I recently read an article that claimed that one way the Obama administration could address unemployment in the U.S. would be to deport illegal immigrants who, the article claimed, represent 5% of the workforce. I have mixed feelings about this.
Whenever I drive by my local building goods store I see dozens of men near the entrance under municipal signs that declare this a "Day Labor Zone". Overwhelmingly, these are Spanish speaking men from Latin America.
Obama's Easy Pickings for Jobs
Frankly, this makes me angry. They take jobs and lower the wage rates on those jobs that my 22 year-old son and many of his friends could be performing as they work and go to school part time to get started in life. I just shake my head when I hear the claim that these immigrants "do the work that Americans won’t do." It was exactly these kinds of construction jobs that I did when starting out.
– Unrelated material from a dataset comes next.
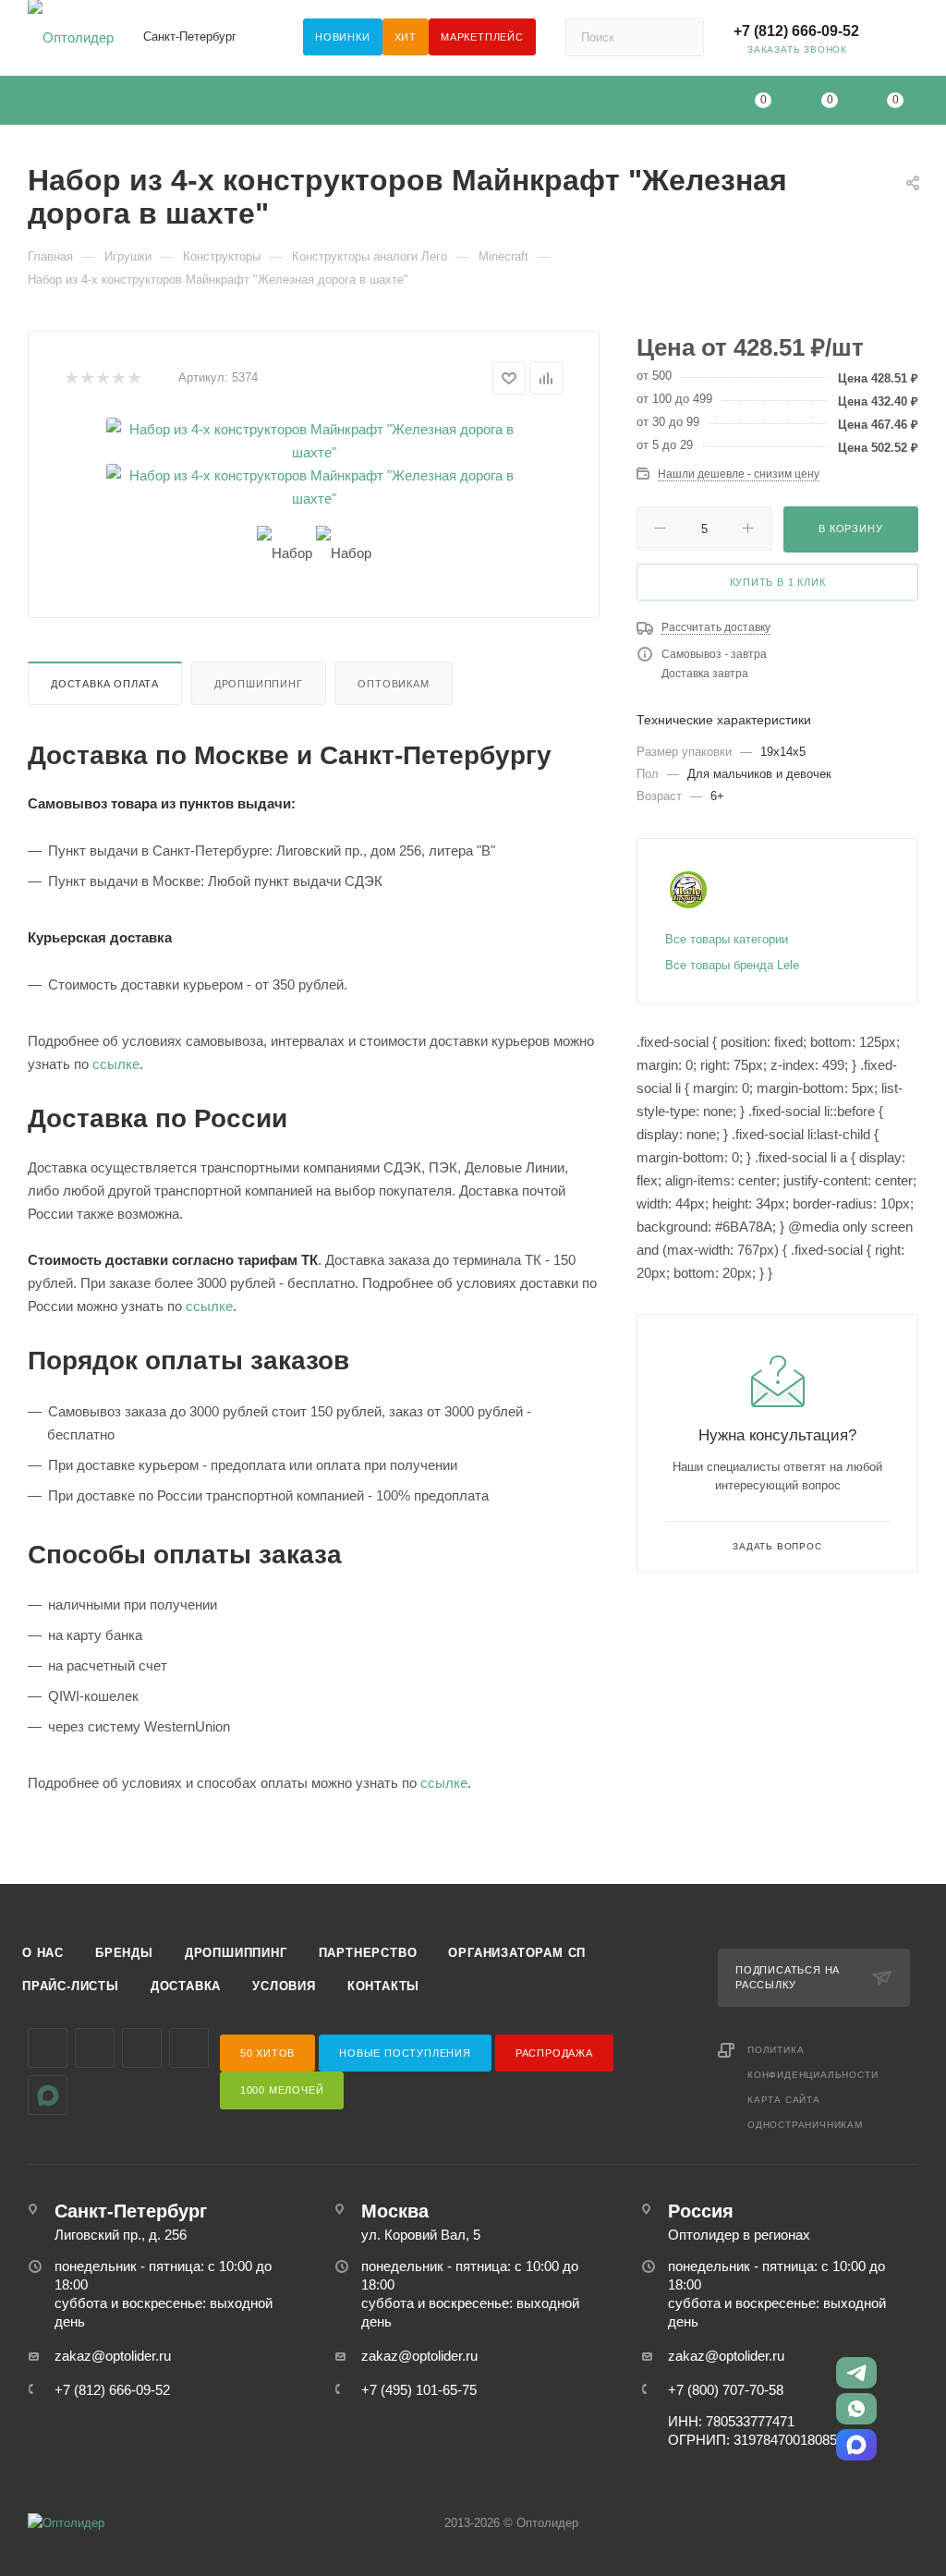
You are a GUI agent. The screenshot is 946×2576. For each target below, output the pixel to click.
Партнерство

I also worked as a janitor, roofer, logger, short-order cook, landscaper, longshoreman, boilermaker and so on. I was no "Senator’s son" or, except for being white, "a privileged one" and, like my son, I had not much taste for academics. Eventually, developing a variety of skills as I moved from one occupation to another, I achieved a modest degree of upward mobility.
My stepdaughter, Maria, is an HB-1 worker. I use the term "stepdaughter", which she is emotionally, although not legally. In 1993, at the age of sixteen, she came to our family from Russia as a participant in a student exchange program. The Russian economy was in collapse. Her parents, even with their advanced degrees in chemistry and information technology, lost their jobs and could barely feed themselves. They had two daughters and after much discussion we agreed that we would sponsor, that is, take financial responsibility, for Maria’s staying in the U.S. We put her through college and for the last twelve years she has had a very good job at a very good company. She is family. I am infuriated at the endless delays she has suffered as—following all the rules—she attempts in vain to obtain permanent resident status, while undocumented migrant workers pour across our borders.
Then, there is the other Maria, a middle-aged Mexican woman whom we hired to help us in 1985 when our son was born. She was with us for four years. Her contribution to our son’s well being is inestimable. A more warmhearted soul I have never met. She had raised ten of her own children down in Mexico, many of whom came north and some of whom I hired for my home renovation and remodeling business. They were hard workers and decent people. Maria came into the country without proper documentationand became a beneficiary of the amnesty program of the mid-eighties. Evidently, the employment agency through whom we found her had provided us with phony documentation. As to the status of her children, I never bothered to check and I don’t know.
Then, there is the family of my son’s mother. My ex-wife’s grandfather was a Mexican national. He was a farm worker in the U.S. and owned his own small farm in Mexico. He was also a bit of a rogue. He had two wives and children by both. He was married to a Mexican woman and to my ex-wife’s grandmother, an American woman, with whom he had a dozen children. A number of them have done very well during the transformation of the Santa Clara valley from some of the most productive farmland in the world to four hundred square miles of pavement we now call Silicon Valley. As to the legal status of the grandfather as he crisscrossed the border some six decades ago, I have no idea.
So, where does this leave me?
As to future immigration: it seems reasonable but I don’t know how practicable it is to secure our national border so as to significantly reduce undocumented crossings. If it is not possible to secure the border then deterrence can only be achieved through severely punitive measures—not an appealing prospect.
Like most, I support legal immigration—but with the proviso that it should not be used to undermine worker’s bargaining power for good wages and working conditions nor should it overburden our hopefully soon to be improved social safety net.
If it is true that Americans won’t do the jobs the immigrants will, then I hope those Americans will revisit their decision. I hope they get themselves organized, into the streets and demand those jobs. I cleaned a lot of other people’s toilets before I could hire someone to clean mine. Now, in somewhat reduced circumstances, I am in the position of having only to clean my own.
As for the undocumented migrant workers already here, this is the great difficulty. I must study the problem and think on it much more than I have in order to begin offering solutions. I would appreciate ideas and references to articles and studies on the subject.